Alert Manager
Purpose: To create a program that can run an alert command, monitor the
status of that command's output, and if it fails run a different
command. It should have a very flexable configuration file that
allows creation of "alert chains" - chains of alerts, each with
their own alert command, fallback-command, and other advanced
options. It must have a method of passing an arbatrary message
from the command line into any of the alert commands defined in
the configuration file.
- Features
-
- Doesn't keep the log file open longer than it needs to - so multiple instances of alert.pl hopefully won't overwrite eachother's log files.
- Supports a very forgiving configuration file that allows pound, double-slash, and /* */ C-style comments.
- A command line switch to check the validity of the configuration file.
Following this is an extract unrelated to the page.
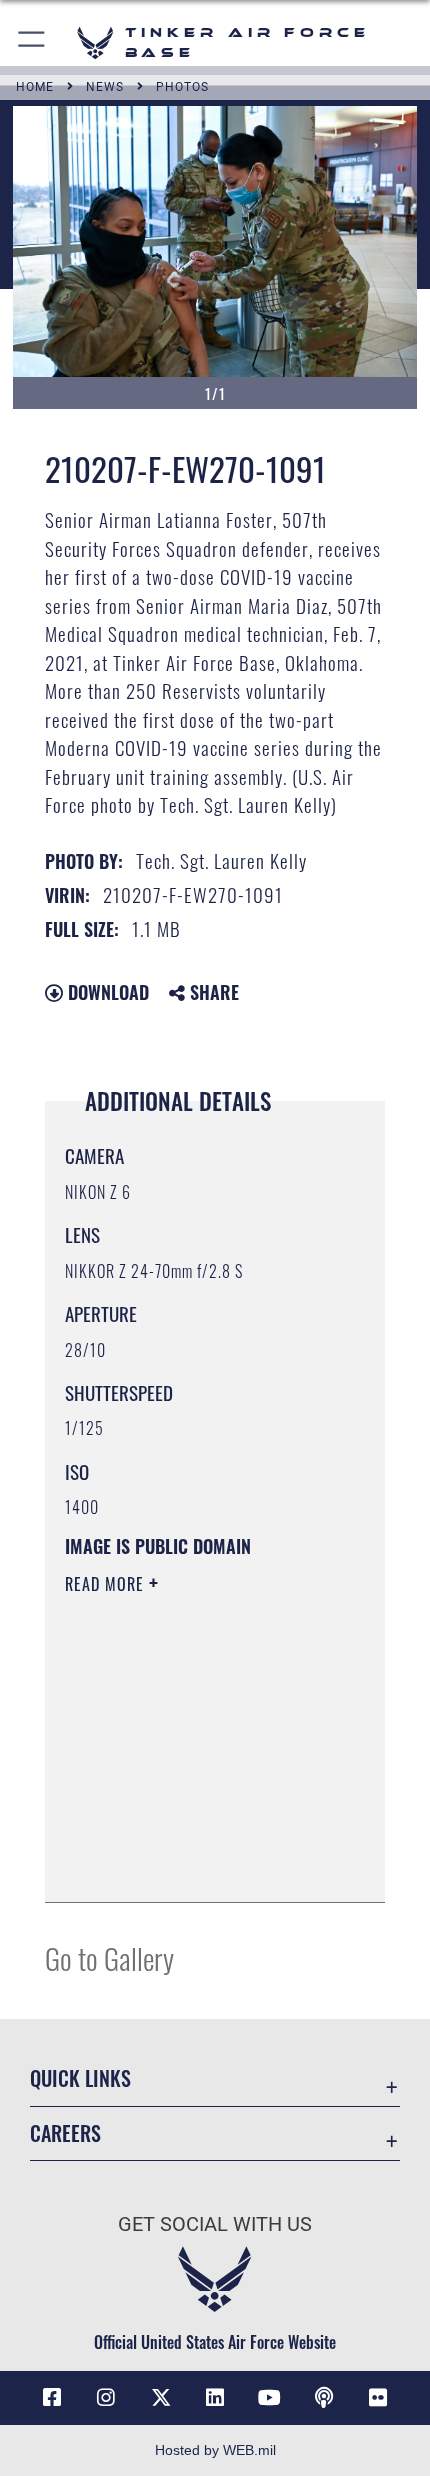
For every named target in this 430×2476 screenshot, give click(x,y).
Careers (65, 2133)
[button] (32, 42)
- A method to aviod infinite looping (failing?) alert commands.
Program Flow:
Alert Manager is designed to be run on Linux or any other OS that
properly supports posix threads. Win32 is not supported by Alert
Manager. The basic program flow looks like this:
* Start
* Process command line
* Read "General Settings" from the configuration file
* Enter a while (1) loop
* If the alert is one of the special predefined alerts (LOG/SYSLOG)
run the alert and exit.
* Read information about the alert we are about to run from the
configuration file
* Run the current alert command:
until the alert is completed successfully:
if a failure-alert command needs to run it is started in a separate
thread. If the current alert fails the fallback command is loaded
and it is run (in the same while loop). The while loop doesn't
exit unless some command completes successfully.
If the command completed successfully and there is a success-alert
it is loaded and run. If there is no success-alert the program exits.
NOTE that the configuration file syntax is not verified at runtime! Alert Manager was implemented this way on purpose to minimize potential message loss. For example say you created the "foo" alert definition. You have been using it for several weeks and it always runs flawlessly. Then say you create a "bar" alert definition but had a syntax error in it. You would not want Alert Manager to stop processing the "foo" entry just because the "bar" definition had a syntax error in it. Realize that this means that every time you modify the configuration file you should run the --validate option and make sure the syntax is sane.
/*****************************
** Practicle Applications **
*****************************/
As stated earlier, Alert Manager was created to be a simple wrapper around alert commands. Specifically I wanted something that could work in conjunction with Logdog <http://caspian.dotconf.net/menu/Software/LogDog/> to verify that the alert commands Logdog was running (i.e. sendEmail, sendSNPP.pl, sendSMS.pl, and others) were successfully running. In a production environment you can't have a critical page get lost because the network was temporarily down, or your pager's mailbox was full. Thus alert manager was born.
Since then I have added the success-alert option which made Alert Manager immensely
useful for monitoring tasks. For example I have a "success-chain" setup where the
flow is something like this:
Ping-server -> check-smtp -> check-imap -> check-http -> check-https -> check-sshd -> etc.
That way if a server is down I only get one page saying the server is un-pingable,
and I don't get 50 pages saying the server isn't responding on http, https, smtp, etc.
/***************
** Examples **
***************/
Verify the syntax of the configuration file:
alert.pl -c /etc/alertManager.conf --validate
Run the alert command "Page-Jane"
alert.pl -c /etc/alertManager.conf -a Page-Jane -m "I'm busy"
If the Page-Jane alert definition in the configuration file has a comand with the special phrase "MESSAGE" (with or without quotes) the message "I'm busy" would be substituted in place of it.
Log a message to a file:
alert.pl -c /etc/alertManager.conf -a "LOG /var/log/newlog" -m "Penguins rock" In this example the message "Penguins rock" would get logged to the file /var/log/newlog Since LOG is a special pre-defined alert, you would not need to modify the configuration file for this command to work.
Pipe the message text into alertManager:
echo "Please call at 555-666-7777" | alert.pl -c /etc/alertManager.conf -a Page-Jane -m stdin If you pass "-m stdin" to alertManager it will try reading a line from STDIN rather than using the actual phrase "stdin."
More example configuration files will be included in future releases of alertManager.